We treat corrections as a priority, especially when they affect buying decisions.

Affiliate relationships and disclosures

Some links on FieldServiceTools may be affiliate links. If you click an affiliate link and later purchase, we may earn a commission at no additional cost to you.

Affiliate revenue helps fund:

  • research time and verification work
  • updating content over time
  • building and maintaining comparison data and tooling

Affiliate relationships do not determine:

  • which products we review
  • how we score products
  • which products rank higher
  • whether we disclose downsides or deal-breakers

For a full disclosure, see our affiliate disclosure page.

Conflicts of interest policy

To preserve independence:

  • We do not accept compensation for favorable coverage.
  • We do not accept gifts intended to influence coverage.
  • If we receive demo access or product walkthroughs, we treat them as input—not as proof.
  • If a relationship creates a potential conflict, we disclose it or avoid coverage until it can be managed responsibly.

AI-assisted content policy

We may use AI tools to support drafting, outlining, and editorial workflows. However:

  • AI does not replace verification.
  • Any factual claim that impacts a decision (pricing, integrations, limitations) must be checked against reliable sources.
  • We aim to publish content that is useful, specific, and not “commodity text.”

What readers should expect from our content

You should expect us to be:

  • Specific: We focus on workflow realities, not marketing language.
  • Comparable: Reviews and comparisons follow consistent evaluation logic.
  • Transparent: We explain how we make money and how we maintain independence.
  • Update-aware: We treat software as a moving target and publish update notes when changes matter.

Contact

For editorial questions, corrections, or feedback, contact us via our contact page.


FAQ

1) Does FieldServiceTools accept payment for rankings?

No. We do not sell placements or guaranteed positions. Rankings are determined by our editorial evaluation and verification process.

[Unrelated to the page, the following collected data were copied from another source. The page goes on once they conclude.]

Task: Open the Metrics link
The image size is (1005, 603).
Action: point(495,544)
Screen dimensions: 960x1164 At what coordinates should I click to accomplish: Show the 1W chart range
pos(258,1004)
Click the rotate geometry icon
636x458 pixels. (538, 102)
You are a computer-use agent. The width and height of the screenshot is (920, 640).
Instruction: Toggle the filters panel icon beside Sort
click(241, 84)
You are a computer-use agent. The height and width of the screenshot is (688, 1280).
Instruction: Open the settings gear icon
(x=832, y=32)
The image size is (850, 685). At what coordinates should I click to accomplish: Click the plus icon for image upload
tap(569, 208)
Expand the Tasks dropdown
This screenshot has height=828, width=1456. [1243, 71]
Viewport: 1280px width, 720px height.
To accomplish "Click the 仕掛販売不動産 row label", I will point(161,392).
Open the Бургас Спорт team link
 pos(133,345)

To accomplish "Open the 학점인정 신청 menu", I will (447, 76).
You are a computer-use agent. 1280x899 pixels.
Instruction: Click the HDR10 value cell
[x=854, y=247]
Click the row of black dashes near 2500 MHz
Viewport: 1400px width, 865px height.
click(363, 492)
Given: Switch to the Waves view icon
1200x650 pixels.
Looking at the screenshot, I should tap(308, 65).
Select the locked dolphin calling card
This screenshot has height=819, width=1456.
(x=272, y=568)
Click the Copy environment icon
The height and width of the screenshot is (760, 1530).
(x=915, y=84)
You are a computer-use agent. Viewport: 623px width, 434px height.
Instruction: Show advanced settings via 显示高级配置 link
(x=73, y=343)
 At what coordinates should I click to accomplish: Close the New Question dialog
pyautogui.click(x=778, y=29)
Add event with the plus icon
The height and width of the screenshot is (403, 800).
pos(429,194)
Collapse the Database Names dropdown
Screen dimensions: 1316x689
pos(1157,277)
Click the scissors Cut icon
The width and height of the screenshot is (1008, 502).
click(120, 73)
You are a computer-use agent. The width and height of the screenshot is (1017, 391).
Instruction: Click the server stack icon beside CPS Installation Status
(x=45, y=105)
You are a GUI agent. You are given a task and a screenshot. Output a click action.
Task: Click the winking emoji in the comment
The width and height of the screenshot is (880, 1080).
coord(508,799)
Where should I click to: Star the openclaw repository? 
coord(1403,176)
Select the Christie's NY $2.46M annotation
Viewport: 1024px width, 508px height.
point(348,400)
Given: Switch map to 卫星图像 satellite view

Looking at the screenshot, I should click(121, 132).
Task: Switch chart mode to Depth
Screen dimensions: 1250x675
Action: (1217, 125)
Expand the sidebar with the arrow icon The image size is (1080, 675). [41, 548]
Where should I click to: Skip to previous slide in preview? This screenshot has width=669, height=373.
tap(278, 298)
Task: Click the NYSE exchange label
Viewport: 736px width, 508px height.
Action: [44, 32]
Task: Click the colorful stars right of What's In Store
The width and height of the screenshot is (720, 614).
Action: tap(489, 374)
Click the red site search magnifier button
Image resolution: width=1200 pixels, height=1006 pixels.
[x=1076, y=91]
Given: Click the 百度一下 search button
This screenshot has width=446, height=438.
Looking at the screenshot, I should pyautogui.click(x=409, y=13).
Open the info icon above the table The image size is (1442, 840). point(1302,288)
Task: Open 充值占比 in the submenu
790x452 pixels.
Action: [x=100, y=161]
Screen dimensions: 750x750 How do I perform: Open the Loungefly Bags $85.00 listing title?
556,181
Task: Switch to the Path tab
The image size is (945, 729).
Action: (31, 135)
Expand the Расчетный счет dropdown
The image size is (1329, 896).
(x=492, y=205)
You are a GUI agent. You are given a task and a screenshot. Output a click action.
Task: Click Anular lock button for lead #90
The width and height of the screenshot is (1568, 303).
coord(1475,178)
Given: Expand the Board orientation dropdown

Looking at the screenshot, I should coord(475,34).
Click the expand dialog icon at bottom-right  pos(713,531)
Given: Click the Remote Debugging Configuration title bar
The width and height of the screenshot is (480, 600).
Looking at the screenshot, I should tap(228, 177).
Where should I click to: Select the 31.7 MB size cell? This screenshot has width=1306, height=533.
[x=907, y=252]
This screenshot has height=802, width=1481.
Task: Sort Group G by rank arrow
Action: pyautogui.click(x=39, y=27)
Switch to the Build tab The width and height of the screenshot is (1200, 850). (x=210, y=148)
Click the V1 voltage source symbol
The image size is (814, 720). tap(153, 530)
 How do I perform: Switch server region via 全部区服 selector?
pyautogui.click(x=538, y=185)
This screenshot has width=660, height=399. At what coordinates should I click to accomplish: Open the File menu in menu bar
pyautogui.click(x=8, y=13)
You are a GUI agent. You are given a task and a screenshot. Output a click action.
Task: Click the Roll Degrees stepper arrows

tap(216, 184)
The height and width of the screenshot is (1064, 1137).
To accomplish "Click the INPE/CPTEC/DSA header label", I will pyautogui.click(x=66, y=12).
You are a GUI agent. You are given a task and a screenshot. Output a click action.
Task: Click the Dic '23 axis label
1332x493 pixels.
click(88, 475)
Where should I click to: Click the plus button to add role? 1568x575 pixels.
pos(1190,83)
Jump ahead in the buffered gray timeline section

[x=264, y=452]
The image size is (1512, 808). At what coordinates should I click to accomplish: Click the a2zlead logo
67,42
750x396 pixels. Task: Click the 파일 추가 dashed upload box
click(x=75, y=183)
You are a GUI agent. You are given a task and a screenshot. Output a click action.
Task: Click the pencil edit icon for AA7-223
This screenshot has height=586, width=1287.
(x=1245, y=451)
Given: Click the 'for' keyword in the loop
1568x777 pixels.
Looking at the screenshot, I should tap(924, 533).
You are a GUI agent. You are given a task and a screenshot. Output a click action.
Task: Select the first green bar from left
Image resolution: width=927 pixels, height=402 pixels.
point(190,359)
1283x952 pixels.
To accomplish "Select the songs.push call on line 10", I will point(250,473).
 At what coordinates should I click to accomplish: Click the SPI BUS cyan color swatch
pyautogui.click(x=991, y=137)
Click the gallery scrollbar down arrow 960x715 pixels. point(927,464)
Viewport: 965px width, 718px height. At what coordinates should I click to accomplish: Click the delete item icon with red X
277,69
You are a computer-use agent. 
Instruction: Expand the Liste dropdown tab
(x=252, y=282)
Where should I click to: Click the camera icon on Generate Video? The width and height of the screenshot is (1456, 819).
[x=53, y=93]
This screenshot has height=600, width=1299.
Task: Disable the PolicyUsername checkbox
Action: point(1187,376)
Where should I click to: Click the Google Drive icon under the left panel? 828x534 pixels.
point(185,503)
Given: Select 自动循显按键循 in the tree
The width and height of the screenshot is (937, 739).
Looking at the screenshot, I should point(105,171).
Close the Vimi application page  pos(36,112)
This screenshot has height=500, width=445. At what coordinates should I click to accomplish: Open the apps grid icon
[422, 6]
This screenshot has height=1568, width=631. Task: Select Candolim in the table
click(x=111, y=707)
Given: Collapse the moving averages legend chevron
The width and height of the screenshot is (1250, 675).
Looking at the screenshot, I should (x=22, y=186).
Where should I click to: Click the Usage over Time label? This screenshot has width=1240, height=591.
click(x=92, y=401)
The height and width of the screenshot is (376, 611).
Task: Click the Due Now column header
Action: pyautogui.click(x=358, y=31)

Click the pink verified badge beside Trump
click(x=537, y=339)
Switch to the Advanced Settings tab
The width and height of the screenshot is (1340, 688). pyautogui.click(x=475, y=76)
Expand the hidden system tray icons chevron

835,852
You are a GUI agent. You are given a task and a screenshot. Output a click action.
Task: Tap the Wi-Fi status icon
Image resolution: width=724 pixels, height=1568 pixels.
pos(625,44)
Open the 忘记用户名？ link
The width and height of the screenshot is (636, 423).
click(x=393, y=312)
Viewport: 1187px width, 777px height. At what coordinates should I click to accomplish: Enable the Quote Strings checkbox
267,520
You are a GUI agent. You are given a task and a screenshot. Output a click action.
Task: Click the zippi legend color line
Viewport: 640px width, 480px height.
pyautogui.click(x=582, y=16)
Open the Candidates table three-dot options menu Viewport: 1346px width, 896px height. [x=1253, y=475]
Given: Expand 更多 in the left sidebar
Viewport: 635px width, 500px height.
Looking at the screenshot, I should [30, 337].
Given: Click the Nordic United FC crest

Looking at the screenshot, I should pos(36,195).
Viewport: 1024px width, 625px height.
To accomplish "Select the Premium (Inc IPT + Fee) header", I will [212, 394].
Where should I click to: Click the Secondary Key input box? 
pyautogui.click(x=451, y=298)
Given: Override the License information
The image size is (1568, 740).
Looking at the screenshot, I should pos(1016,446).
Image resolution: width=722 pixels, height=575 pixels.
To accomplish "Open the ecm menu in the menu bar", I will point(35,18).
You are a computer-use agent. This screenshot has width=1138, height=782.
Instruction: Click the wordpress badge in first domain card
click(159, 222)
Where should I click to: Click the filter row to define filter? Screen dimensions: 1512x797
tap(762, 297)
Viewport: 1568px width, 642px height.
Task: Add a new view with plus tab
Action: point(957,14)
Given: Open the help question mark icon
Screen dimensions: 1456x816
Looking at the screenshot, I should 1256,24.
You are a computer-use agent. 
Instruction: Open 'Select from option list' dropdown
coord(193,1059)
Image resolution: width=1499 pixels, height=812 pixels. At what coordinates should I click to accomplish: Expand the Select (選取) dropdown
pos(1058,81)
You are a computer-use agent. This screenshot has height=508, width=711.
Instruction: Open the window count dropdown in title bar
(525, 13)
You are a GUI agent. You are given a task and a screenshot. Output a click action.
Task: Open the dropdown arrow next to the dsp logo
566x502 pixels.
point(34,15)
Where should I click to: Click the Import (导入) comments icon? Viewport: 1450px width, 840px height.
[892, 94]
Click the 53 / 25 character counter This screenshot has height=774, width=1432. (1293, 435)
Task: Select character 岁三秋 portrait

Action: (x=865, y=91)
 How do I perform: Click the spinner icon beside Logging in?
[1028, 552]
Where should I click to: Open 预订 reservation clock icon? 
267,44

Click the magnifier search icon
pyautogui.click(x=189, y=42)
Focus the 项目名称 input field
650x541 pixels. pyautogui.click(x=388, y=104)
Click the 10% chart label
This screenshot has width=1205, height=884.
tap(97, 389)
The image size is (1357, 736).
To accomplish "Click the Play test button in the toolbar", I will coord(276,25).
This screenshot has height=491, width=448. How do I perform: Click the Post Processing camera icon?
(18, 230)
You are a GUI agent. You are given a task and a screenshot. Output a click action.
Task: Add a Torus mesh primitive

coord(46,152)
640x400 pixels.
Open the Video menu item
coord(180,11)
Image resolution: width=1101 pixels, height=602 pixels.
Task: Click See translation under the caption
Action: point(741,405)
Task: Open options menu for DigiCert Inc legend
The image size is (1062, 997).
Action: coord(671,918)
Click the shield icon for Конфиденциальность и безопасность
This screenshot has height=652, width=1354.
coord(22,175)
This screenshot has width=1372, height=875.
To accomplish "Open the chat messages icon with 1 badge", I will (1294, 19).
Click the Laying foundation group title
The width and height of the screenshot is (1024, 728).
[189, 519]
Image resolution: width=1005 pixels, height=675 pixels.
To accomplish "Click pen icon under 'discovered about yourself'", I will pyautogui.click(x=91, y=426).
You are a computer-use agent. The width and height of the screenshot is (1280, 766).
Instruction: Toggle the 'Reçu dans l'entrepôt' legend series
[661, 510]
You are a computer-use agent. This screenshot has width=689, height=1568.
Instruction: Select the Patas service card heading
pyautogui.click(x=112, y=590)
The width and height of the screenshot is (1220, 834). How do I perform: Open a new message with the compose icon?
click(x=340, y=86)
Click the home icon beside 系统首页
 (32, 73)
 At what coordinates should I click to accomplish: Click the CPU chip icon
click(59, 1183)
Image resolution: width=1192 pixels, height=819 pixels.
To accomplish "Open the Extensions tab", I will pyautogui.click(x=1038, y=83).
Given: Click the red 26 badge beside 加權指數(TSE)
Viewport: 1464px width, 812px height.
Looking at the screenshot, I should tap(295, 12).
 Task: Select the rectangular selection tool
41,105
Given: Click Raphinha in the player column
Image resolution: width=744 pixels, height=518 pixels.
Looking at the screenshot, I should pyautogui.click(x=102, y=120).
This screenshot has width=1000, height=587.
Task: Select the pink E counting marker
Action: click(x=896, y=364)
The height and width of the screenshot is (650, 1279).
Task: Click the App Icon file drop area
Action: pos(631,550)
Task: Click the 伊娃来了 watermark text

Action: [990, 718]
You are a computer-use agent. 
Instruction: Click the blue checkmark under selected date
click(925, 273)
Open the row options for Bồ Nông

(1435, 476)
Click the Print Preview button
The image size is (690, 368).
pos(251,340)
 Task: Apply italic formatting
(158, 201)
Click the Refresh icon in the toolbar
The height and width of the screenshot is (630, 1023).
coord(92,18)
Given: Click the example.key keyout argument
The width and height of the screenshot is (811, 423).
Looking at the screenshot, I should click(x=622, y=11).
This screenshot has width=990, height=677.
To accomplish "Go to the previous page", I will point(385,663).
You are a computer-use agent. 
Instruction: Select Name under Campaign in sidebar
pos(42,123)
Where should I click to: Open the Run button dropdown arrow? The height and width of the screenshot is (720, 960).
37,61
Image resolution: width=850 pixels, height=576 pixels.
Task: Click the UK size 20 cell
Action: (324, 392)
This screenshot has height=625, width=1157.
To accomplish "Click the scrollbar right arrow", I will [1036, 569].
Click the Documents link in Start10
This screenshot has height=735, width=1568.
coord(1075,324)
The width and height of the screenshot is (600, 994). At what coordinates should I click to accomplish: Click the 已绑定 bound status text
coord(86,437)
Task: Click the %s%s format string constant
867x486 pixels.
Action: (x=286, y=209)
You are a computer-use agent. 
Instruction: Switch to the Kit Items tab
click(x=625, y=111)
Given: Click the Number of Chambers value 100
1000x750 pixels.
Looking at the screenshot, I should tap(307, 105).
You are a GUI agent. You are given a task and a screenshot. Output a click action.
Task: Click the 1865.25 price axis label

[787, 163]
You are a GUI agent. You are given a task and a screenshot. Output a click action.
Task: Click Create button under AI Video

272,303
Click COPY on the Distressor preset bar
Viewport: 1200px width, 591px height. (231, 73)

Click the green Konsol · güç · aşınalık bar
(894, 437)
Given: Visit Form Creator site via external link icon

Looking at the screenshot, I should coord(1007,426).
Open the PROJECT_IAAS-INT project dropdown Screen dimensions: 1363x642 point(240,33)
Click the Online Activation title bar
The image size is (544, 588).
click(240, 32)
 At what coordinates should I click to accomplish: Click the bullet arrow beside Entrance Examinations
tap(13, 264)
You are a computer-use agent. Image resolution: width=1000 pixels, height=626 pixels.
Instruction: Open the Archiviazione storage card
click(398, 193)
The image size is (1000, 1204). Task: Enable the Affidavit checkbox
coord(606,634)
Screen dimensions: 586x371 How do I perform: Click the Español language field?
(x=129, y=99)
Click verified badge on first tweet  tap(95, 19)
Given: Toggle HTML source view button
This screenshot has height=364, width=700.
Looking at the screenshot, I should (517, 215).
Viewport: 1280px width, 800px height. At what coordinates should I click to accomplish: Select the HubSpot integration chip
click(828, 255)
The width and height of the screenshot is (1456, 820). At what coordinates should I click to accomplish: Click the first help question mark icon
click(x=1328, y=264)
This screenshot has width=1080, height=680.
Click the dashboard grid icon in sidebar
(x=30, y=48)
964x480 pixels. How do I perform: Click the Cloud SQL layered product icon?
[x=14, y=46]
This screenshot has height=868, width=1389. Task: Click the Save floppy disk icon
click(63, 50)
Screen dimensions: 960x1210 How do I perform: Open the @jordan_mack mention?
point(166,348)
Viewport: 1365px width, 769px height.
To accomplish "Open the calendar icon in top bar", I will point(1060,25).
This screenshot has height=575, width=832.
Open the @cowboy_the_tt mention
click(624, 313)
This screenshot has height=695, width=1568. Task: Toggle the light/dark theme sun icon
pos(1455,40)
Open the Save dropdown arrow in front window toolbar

2) Are your reviews influenced by affiliate commissions?

No. Affiliate revenue does not determine which tools rank higher. We prioritize verified capability, workflow fit, constraints, and real trade-business requirements.

3) How do you choose which software to review first?

We prioritize products that are widely used by trade businesses, frequently searched in comparisons/alternatives, and relevant to core field workflows and integrations.

4) How often do you update reviews and comparisons?

We update when material changes occur (pricing, plan packaging, integrations, major feature updates). We also update when credible reader reports reveal inaccuracies.

5) What sources do you use to verify information?

We prioritize primary sources such as vendor documentation, pricing pages, release notes, and integration documentation. Where feasible, we also use trials, demos, or walkthroughs.

6) What happens if a vendor disputes something in a review?

We request supporting evidence from primary sources. If we confirm an error, we correct it. If the claim remains unverifiable, we label it as such or remove it.

7) Do you test every feature hands-on?

Not always. Some features require paid tiers, long implementations, or partner services. When hands-on verification isn’t feasible, we rely on primary documentation and clearly separate verified vs. unverified claims.

8) What is “pay-to-play” and do you allow it?

“Pay-to-play” refers to vendors paying for better editorial outcomes (rankings, reviews, awards). We do not allow it.

9) Can vendors review or edit your content before publishing?

Vendors can point out factual errors, but they cannot approve, veto, or rewrite editorial conclusions.

10) Do you publish sponsored content?

If we publish sponsored content in the future, it will be clearly labeled. Sponsored content will not be presented as an independent review.

11) How do you handle conflicts of interest?

We avoid relationships that compromise independence. If a potential conflict exists, we disclose it or avoid coverage until it can be managed responsibly.

12) Do you use AI to write reviews?

We may use AI for drafting support, but verification is required for decision-impacting claims. Editorial responsibility remains with FieldServiceTools.